Filipe Luis, rampante (ex) allenatore del Flamengo, si è trovato disoccupato senza il minimo preavviso. I 5 trofei vinti non son bastati a sopire vecchie ruggini che si trascinavano da un po’. Il punto di Espn Brazil.
Filipe Luis, i motivi dell’esonero
Si legge su Espn:
Quando assunse il ruolo di tecnico dopo l’uscita di Tite, fu annunciato come “ad interim”. Di fronte alla polemica, il club, ancora sotto la gestione di Rodolfo Landim, si scusò rapidamente e “effettivò” il comandante, dando a Filipe un contratto fino alla fine del 2025.
A dicembre 2024, già campione della Copa do Brasil, Filipe Luís dovette, come tutto il club, confrontarsi con una nuova gestione per il 2025. (La presidenza, infatti, era cambiata, ndr).
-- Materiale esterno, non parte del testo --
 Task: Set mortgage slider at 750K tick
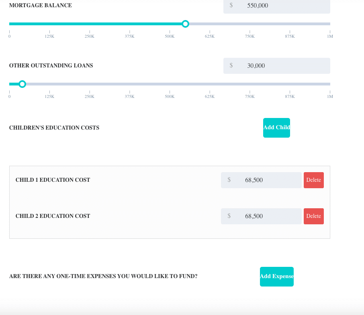(250, 24)
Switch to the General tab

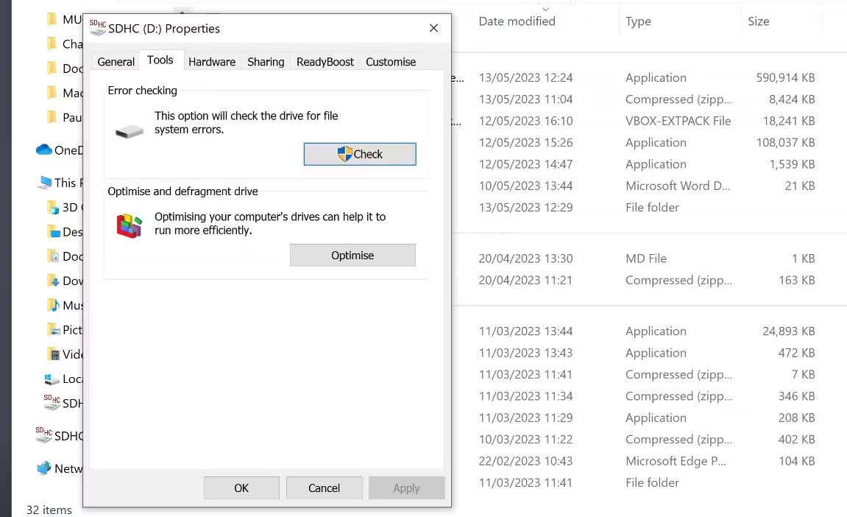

Nonostante avesse un contratto e l’amore dei tifosi, la dirigenza di Luiz Eduardo Baptista non lo considerava la scelta preferita per il ruolo di allenatore.
In soldoni, Luis non era una scelta personale del nuovo presidente Baptista.
Questa situazione non fu ben digerita dal tecnico, che si fece scivolare addosso il tutto. Ma il malumore era già nato.
Il secondo motivo
Il secondo motivo riguarda l’amicizia tra Luis e Boto, ds del Mengao.
Il secondo e principale fattore di attrito fu il rapporto di Filipe Luís con José Boto nella stagione passata. L’intenzione del presidente Luiz Eduardo Baptista, il Bap, era avere nel ruolo del portoghese un professionista che difendesse gli interessi del club, non solo quelli dell’allenatore. Lo stile più “da campo”, meno esecutivo, dava fastidio.
Nei corridoi, l’amicizia tra Boto e Filipe Luís era considerata da una parte della dirigenza superiore agli interessi del club, cosa non gradita al presidente.
Il caso Gerson
Un altro motivo di frizione è quello legato a Gerson, centrocampista del Flamengo, molto amico di Luis ma in contrasto col presidente Baptista. I motivi? Contrattuali.
Un altro esempio è il caso di Gerson. Mentre Bap non risparmiò critiche pubbliche a Marcão, padre e procuratore del giocatore, che causò una crisi esponendo la mancanza di valorizzazione contrattuale dell’atleta, la direzione calcistica non seguì la stessa linea. Filipe, per la forte amicizia con il giocatore, prese sempre le parti dell’atleta, mantenendolo anche come capitano.
L’ingerenza di Mendes
Dopo ciò, il processo di rinnovo contrattuale del tecnico non piacque molto al presidente Bap. Oltre all’alto stipendio richiesto dall’allenatore, l’intervento del procuratore Jorge Mendes fu visto come un “turbamento creato senza necessità.
Il chiodo sulla bara: la fuoriuscita di informazioni
La fine della storia arrivò dopo che trapelarono informazioni su una riunione in cui Bap richiamava il tecnico. In un’intervista alla Espn, lo stesso allenatore disse: «Le conversazioni fatte in una stanza devono restare lì».
Infine, l’ultima dichiarazione di Luis: “Forse sono stati loro (i tifosi) a convincere la dirigenza a mettermi qui”.
Chiaro il riferimento al fatto di non essere mai stato realmente voluto da Baptista.